Realm tanks again as second drug fails phase 2

Realm Therapeutics has reported its second midphase flop of the year. The setback threatens to wipe out Realm’s clinical-phase pipeline, leaving the immunology player with just a preclinical acne asset that features the same active ingredient as the failed programs.

Pennsylvania-based Realm’s latest woes stem from a phase 2 trial of PR022 in atopic dermatitis. The candidate features the same active ingredient—hypochlorous acid—as the Realm asset that failed a midphase allergic conjunctivitis trial in March.
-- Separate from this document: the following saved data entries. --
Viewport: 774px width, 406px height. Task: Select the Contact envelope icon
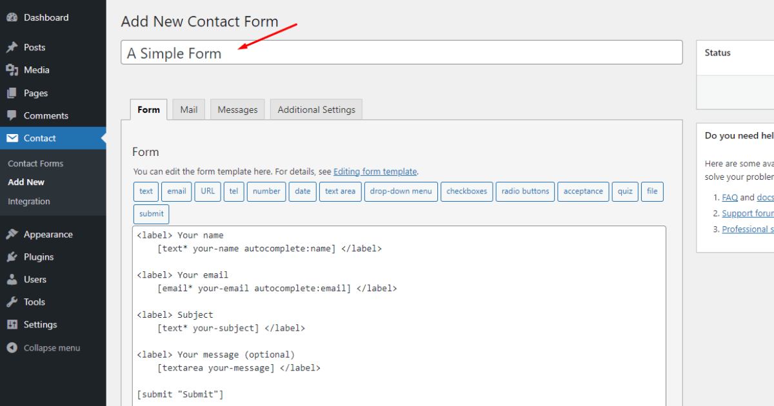tap(12, 138)
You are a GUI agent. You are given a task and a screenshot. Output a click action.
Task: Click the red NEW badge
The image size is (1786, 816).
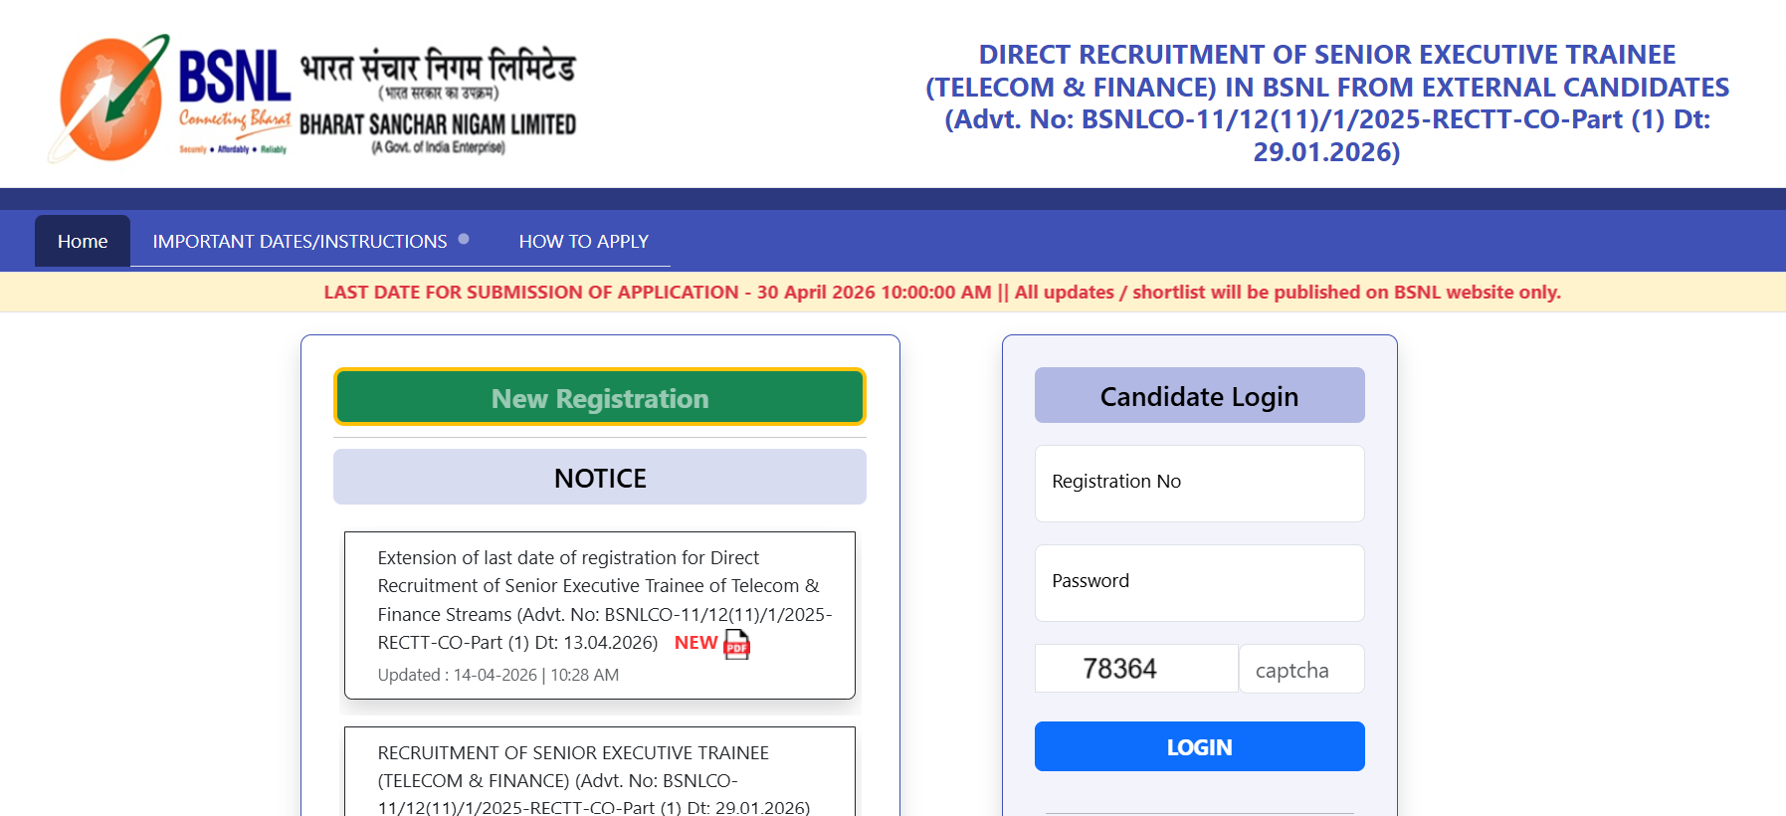[695, 643]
At that time, Realm tried to downplay to implications of the flop for PR022 by pointing to differences in the immunological pathways that underpin atopic dermatitis and allergic conjunctivitis. 

Regardless of those differences, Realm emerged from the PR022 trial with similarly weak data. Realm is yet to provide a look at the data but disclosed PR022 failed to outperform placebo on the Eczema Area Severity Index, causing the study to miss its primary endpoint. 
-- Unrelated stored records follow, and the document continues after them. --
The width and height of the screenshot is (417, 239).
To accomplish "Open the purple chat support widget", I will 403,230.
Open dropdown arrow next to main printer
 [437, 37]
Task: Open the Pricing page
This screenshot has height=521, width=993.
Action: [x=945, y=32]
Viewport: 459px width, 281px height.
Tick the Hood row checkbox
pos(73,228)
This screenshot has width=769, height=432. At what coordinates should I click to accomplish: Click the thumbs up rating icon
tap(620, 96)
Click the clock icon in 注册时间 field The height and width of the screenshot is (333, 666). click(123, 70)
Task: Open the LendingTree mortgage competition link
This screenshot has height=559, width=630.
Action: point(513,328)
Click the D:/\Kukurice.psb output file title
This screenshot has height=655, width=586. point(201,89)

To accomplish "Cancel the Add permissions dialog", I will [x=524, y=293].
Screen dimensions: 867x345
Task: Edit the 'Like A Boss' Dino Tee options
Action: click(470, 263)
Realm responded to the previous phase 2 allergic conjunctivitis failure by dropping the trialed drug, PR013, and pinning its hopes on PR022 and the preclinical asset RLM023. The PR022 failure is yet to trigger a decision on the future of the asset but could ultimately have farther-reaching effects than the previous setback.

“Having just received the data, we are working to better understand this outcome and to analyze all of the data collected in the study,” Realm CEO Alex Martin said in a statement. “We are conducting a full review to determine whether there is a path forward for our proprietary technology in atopic dermatitis, and to evaluate the implications for our acne and psoriasis programs.” 

The psoriasis program is assessing PR022. The acne program is testing the aforementioned preclinical asset RLM023. Both programs are due to reach the IND stage around the turn of the year. Perhaps more importantly, PR022 and RLM023 are both formulations of hypochlorous acid, the ingredient that has now failed two midphase trials.

Realm thinks delivering high concentrations of hypochlorous acid downregulates multiple cytokines involved in inflammation. That encouraged Realm to create formulations of the ingredient tailored to a range of conditions. However, the back-to-back clinical failures have created doubts about the effectiveness of the approach. 

Shares in Realm fell more than 40% following news of the atopic dermatitis setback. The stock is down more than 50% on the high it hit in the run-up to the allergic conjunctivitis readout.